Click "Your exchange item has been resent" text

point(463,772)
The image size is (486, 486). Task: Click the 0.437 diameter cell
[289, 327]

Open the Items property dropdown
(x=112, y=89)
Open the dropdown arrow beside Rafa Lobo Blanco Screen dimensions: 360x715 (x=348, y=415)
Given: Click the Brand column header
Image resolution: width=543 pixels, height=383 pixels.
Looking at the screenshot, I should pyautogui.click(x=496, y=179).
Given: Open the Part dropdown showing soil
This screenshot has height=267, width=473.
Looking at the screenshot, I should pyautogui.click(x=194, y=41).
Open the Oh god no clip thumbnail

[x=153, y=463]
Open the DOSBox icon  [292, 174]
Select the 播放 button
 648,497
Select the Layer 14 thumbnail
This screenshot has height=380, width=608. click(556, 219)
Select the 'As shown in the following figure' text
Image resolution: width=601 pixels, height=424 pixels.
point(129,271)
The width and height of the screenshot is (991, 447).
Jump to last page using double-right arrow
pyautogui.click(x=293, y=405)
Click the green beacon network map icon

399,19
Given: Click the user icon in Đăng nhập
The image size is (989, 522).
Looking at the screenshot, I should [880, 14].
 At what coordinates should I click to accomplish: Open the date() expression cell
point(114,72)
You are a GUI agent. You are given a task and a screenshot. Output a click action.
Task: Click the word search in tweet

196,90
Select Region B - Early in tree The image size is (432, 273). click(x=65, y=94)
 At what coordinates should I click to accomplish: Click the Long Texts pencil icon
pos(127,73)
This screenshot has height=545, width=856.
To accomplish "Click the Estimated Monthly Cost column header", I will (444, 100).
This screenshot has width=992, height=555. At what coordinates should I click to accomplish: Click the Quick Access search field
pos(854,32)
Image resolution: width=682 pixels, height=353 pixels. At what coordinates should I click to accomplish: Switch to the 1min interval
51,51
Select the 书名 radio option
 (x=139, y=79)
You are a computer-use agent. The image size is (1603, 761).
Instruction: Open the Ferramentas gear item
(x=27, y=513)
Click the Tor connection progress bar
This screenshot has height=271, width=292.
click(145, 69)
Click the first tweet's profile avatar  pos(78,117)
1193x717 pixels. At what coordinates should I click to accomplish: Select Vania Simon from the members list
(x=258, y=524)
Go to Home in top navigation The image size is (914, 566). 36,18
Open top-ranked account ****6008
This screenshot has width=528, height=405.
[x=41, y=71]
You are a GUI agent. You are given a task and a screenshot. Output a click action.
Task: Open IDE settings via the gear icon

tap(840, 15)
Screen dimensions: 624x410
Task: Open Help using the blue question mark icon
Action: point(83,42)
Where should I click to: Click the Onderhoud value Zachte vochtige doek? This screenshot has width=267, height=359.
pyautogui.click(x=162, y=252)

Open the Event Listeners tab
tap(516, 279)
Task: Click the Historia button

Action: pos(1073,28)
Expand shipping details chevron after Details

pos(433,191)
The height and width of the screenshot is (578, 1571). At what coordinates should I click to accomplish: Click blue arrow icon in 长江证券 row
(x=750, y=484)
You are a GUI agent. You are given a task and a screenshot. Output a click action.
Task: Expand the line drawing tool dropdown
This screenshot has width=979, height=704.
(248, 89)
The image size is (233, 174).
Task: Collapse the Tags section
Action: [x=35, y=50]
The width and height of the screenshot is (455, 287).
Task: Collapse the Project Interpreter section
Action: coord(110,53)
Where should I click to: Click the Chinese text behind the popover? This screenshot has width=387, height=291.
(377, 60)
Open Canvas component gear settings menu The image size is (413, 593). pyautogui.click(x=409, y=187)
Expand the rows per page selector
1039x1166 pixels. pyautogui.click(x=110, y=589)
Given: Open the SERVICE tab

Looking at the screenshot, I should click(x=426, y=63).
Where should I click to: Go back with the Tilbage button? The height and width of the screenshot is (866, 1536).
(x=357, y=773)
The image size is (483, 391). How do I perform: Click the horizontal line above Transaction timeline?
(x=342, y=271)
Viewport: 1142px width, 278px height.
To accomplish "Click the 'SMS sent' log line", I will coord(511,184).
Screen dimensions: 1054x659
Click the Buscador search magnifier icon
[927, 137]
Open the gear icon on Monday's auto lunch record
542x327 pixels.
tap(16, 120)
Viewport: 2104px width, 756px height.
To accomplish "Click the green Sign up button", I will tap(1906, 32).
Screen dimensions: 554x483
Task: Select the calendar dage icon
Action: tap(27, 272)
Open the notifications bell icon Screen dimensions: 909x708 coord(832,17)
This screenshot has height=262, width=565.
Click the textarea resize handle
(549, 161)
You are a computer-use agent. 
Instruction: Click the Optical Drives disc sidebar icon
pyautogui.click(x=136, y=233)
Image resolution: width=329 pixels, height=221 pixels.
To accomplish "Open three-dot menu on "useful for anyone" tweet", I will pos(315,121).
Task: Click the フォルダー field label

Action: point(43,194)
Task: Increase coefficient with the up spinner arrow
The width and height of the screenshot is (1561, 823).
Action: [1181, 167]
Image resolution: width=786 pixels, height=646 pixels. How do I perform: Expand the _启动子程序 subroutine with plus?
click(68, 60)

▶ **Problem description**: Nothing in the records should change when you repeat them all.

▶ **Problem solution**:
Click "Your exchange item has been resent" text

point(463,772)
The image size is (486, 486). Task: Click the 0.437 diameter cell
[289, 327]

Open the Items property dropdown
(x=112, y=89)
Open the dropdown arrow beside Rafa Lobo Blanco Screen dimensions: 360x715 (x=348, y=415)
Given: Click the Brand column header
Image resolution: width=543 pixels, height=383 pixels.
Looking at the screenshot, I should pyautogui.click(x=496, y=179).
Given: Open the Part dropdown showing soil
This screenshot has height=267, width=473.
Looking at the screenshot, I should pyautogui.click(x=194, y=41).
Open the Oh god no clip thumbnail

[x=153, y=463]
Open the DOSBox icon  [292, 174]
Select the 播放 button
 648,497
Select the Layer 14 thumbnail
This screenshot has height=380, width=608. click(556, 219)
Select the 'As shown in the following figure' text
Image resolution: width=601 pixels, height=424 pixels.
point(129,271)
The width and height of the screenshot is (991, 447).
Jump to last page using double-right arrow
pyautogui.click(x=293, y=405)
Click the green beacon network map icon

399,19
Given: Click the user icon in Đăng nhập
The image size is (989, 522).
Looking at the screenshot, I should [880, 14].
 At what coordinates should I click to accomplish: Open the date() expression cell
point(114,72)
You are a GUI agent. You are given a task and a screenshot. Output a click action.
Task: Click the word search in tweet

196,90
Select Region B - Early in tree The image size is (432, 273). click(x=65, y=94)
 At what coordinates should I click to accomplish: Click the Long Texts pencil icon
pos(127,73)
This screenshot has height=545, width=856.
To accomplish "Click the Estimated Monthly Cost column header", I will (444, 100).
This screenshot has width=992, height=555. At what coordinates should I click to accomplish: Click the Quick Access search field
pos(854,32)
Image resolution: width=682 pixels, height=353 pixels. At what coordinates should I click to accomplish: Switch to the 1min interval
51,51
Select the 书名 radio option
 (x=139, y=79)
You are a computer-use agent. The image size is (1603, 761).
Instruction: Open the Ferramentas gear item
(x=27, y=513)
Click the Tor connection progress bar
This screenshot has height=271, width=292.
click(145, 69)
Click the first tweet's profile avatar  pos(78,117)
1193x717 pixels. At what coordinates should I click to accomplish: Select Vania Simon from the members list
(x=258, y=524)
Go to Home in top navigation The image size is (914, 566). 36,18
Open top-ranked account ****6008
This screenshot has width=528, height=405.
[x=41, y=71]
You are a GUI agent. You are given a task and a screenshot. Output a click action.
Task: Open IDE settings via the gear icon

tap(840, 15)
Screen dimensions: 624x410
Task: Open Help using the blue question mark icon
Action: point(83,42)
Where should I click to: Click the Onderhoud value Zachte vochtige doek? This screenshot has width=267, height=359.
pyautogui.click(x=162, y=252)

Open the Event Listeners tab
tap(516, 279)
Task: Click the Historia button

Action: pos(1073,28)
Expand shipping details chevron after Details

pos(433,191)
The height and width of the screenshot is (578, 1571). At what coordinates should I click to accomplish: Click blue arrow icon in 长江证券 row
(x=750, y=484)
You are a GUI agent. You are given a task and a screenshot. Output a click action.
Task: Expand the line drawing tool dropdown
This screenshot has width=979, height=704.
(248, 89)
The image size is (233, 174).
Task: Collapse the Tags section
Action: [x=35, y=50]
The width and height of the screenshot is (455, 287).
Task: Collapse the Project Interpreter section
Action: coord(110,53)
Where should I click to: Click the Chinese text behind the popover? This screenshot has width=387, height=291.
(377, 60)
Open Canvas component gear settings menu The image size is (413, 593). pyautogui.click(x=409, y=187)
Expand the rows per page selector
1039x1166 pixels. pyautogui.click(x=110, y=589)
Given: Open the SERVICE tab

Looking at the screenshot, I should click(x=426, y=63).
Where should I click to: Go back with the Tilbage button? The height and width of the screenshot is (866, 1536).
(x=357, y=773)
The image size is (483, 391). How do I perform: Click the horizontal line above Transaction timeline?
(x=342, y=271)
Viewport: 1142px width, 278px height.
To accomplish "Click the 'SMS sent' log line", I will coord(511,184).
Screen dimensions: 1054x659
Click the Buscador search magnifier icon
[927, 137]
Open the gear icon on Monday's auto lunch record
542x327 pixels.
tap(16, 120)
Viewport: 2104px width, 756px height.
To accomplish "Click the green Sign up button", I will tap(1906, 32).
Screen dimensions: 554x483
Task: Select the calendar dage icon
Action: tap(27, 272)
Open the notifications bell icon Screen dimensions: 909x708 coord(832,17)
This screenshot has height=262, width=565.
Click the textarea resize handle
(549, 161)
You are a computer-use agent. 
Instruction: Click the Optical Drives disc sidebar icon
pyautogui.click(x=136, y=233)
Image resolution: width=329 pixels, height=221 pixels.
To accomplish "Open three-dot menu on "useful for anyone" tweet", I will pos(315,121).
Task: Click the フォルダー field label

Action: point(43,194)
Task: Increase coefficient with the up spinner arrow
The width and height of the screenshot is (1561, 823).
Action: [1181, 167]
Image resolution: width=786 pixels, height=646 pixels. How do I perform: Expand the _启动子程序 subroutine with plus?
click(68, 60)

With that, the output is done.